During flooding and high flows on the river in March 1920, the bridge was out of commission for 10 days.

=== 1920s ===
Another team of mules and a wagon, driven by D. L. McQuire, were lost off the bridge on December 13, 1920. Frightened by a passing automobile, the mules backed the wagon off the upstream side of the bridge. The wagon and mules floated under the bridge. McQuire was moving household goods for a neighbor. He stuck with his wagon until it was in the water and probably would have drowned if he had not been dragged out by workmen on the bridge.

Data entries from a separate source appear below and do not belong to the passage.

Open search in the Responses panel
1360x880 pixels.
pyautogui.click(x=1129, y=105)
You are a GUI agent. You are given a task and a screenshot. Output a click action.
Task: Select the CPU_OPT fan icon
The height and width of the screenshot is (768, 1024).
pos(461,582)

A twenty-six-inch snowfall on February 19, 1921, resulted in the breaking and partial sinking of the pontoon bridge as well as the partial collapse of the roof of one Dardanelle business building and the crushing of a number of hay sheds and other small structures. Thirty pontoon boats were sunk.

The bridge was uncoupled and taken to the river banks on March 31, 1922, when high water, swift current, and driftwood threatened the bridge.

The bridge sections were uncoupled and moored on the banks again during flooding in December 1923. The steam ferry that was normally placed in service when the bridge was out had recently been destroyed by fire. The bridge was out again for two weeks the following May.

=== Replacement ===
Preliminary work for a new, permanent bridge began early in 1926 after construction bonds were approved by voters in Yell and Pope Counties in 1925. While it was being built, the pontoon bridge was damaged by flooding and rebuilt in the summer of 1927, in December 1927, and, again, in the spring of 1928.

The new free $600,000 steel and concrete bridge at Dardanelle, linking Yell and Pope Counties, was dedicated on January 17, 1929. It replaced the toll pontoon bridge. The new bridge was 2,034 feet long, not including the approaches.